過熱した制汗剤スプレーが破裂 中学生が大やけどを負う-イギリス

過熱した制汗剤スプレーが破裂 中学生が大やけどを負う-イギリス

とにかく取り扱いや置き場所に注意を払わなければならない、高圧ガスを使用したエアゾールタイプのスプレー缶。

今の季節は特に消臭剤や制汗剤が大活躍であろうか。そんな中、ライターを手にしていた中学生の少年が…。

英ノッティンガムシャー州で先月19日、友人とともに林の中を流れる小川に出かけた中学生の少年がスプレー式制汗剤の引火事故で深刻な火傷を負った。

少年は同州アンダーウッド在住のカイル・ラウンド君(14)。

このほど父親のウェイン・ラウンドさんに伴われてメディアのインタビューに応じ、赤く焼けただれた腕の写真を公開しながらその危険性を語った。

大変な陽気であったその日、カイル君は友人から渡された“Sure”ブランドのスプレー式制汗剤を手にするも、あまりの熱さにうっかり地面に落としてしまう。

缶は破裂して漏れたガスは一瞬にして彼が持っていたライターの火を大きな炎へと変えた。

カイル君は炎に包まれて地面に倒れ込んだ後、水たまりを見つけるとそこに転がってやっと消火に成功した。

仲間はすぐに近くのパブに飛び込んで助けを求め、救急車が到着。

搬送先の「クィーンズ・メディカル・センター」にてカイル君は全身の11.8%に火傷を負ったことが確認された。

このほどやっと退院したカイル君だが、いったん重度のやけどを負うと皮膚のただれはそう簡単には引かない。

感染症の発症を防ぐバリアが形成されるまで軟膏塗布や洗浄が必要で、その表面にはただならぬ痒みと痛みが襲う。

もっとも重症であった腕においては、期待した治癒結果が得られなければ皮膚移植の可能性があるとも告げられた。

きれいな皮膚を取り戻すまでには4年を要し、2年間は直射日光を避けなければならないという。

眠る時が最も神経を使うというカイル君。うつ伏せはもちろん、顔の上にふと腕を乗せてしまうことも厳禁だそうだ。

「これからも週に最低1回の通院が続き、6時間ごとに鎮痛剤を服用しなくてはならず、午前3時にも眠っている息子を起こして薬を飲ませます」と母親のアリッサさんも辛そうだ。

父親のウェインさんは「スプレー缶を安全に使用するための基本的な知識が欠けているのはとても怖いこと。

制汗剤はスプレー缶よりスティックタイプが安全だと我が家は再確認した次第です。

またライターの火など、ちょっとしたいたずらで同じことが簡単に起きてしまうことを誰もが覚えておくべきでしょう。

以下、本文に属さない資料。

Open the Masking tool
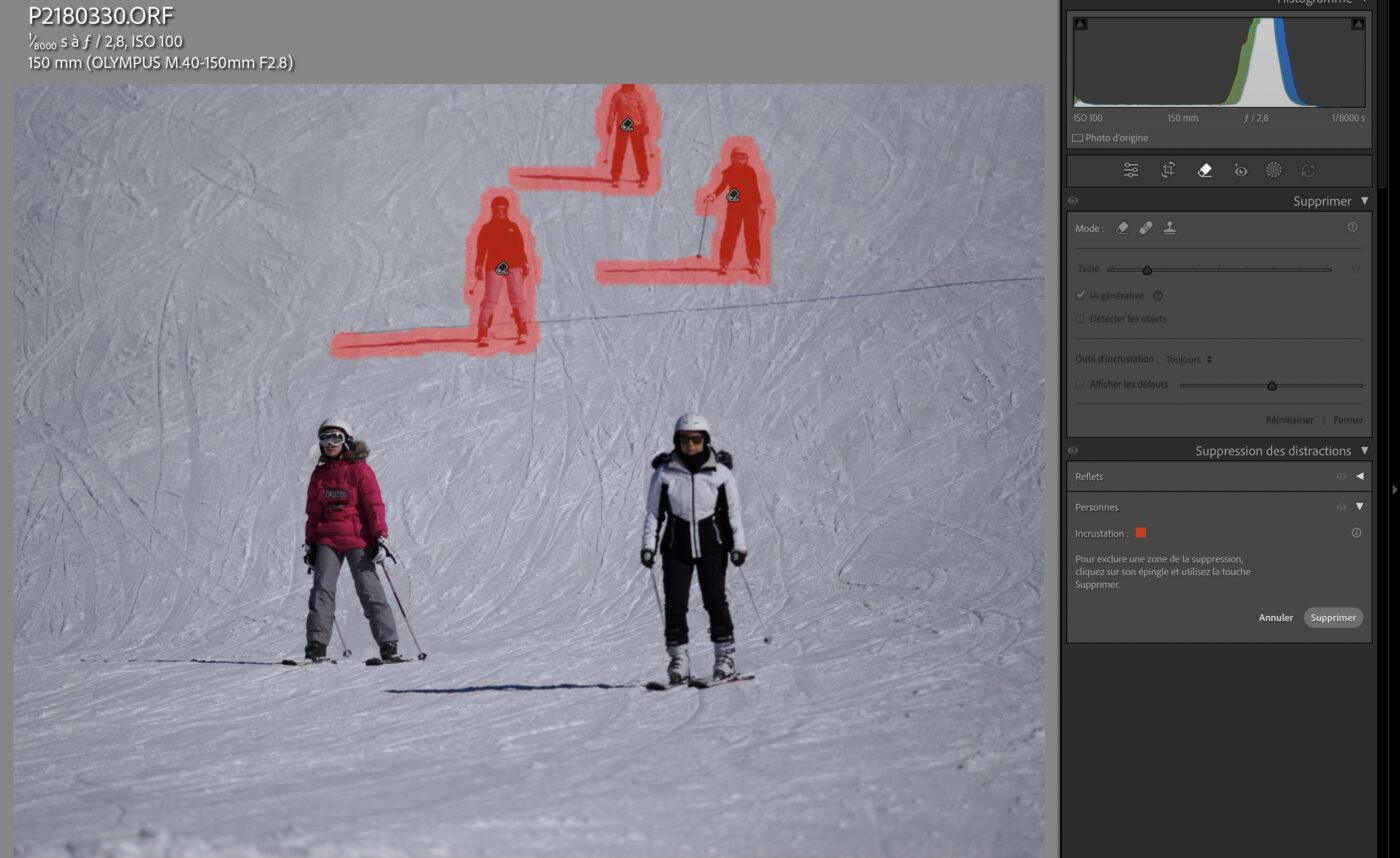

それでも命を奪われなかっただけ息子は幸せです」と静かに警告した。

一般家庭においても、たとえばストーブを焚いている部屋でゴキブリを見つけ、スプレー式殺虫剤を噴霧して火災が発生した例もある。

ストーブ、コンロ、湯沸器など火気に近づけるのは危険であるほか、40℃以上になる場所での放置、そしてこのたびの例がそうであったように、強い衝撃は破裂とガス漏れにつながる危険がある。

また喫煙者がいて消臭スプレーを多用しているような家庭では、特に引火に注意が必要であるという。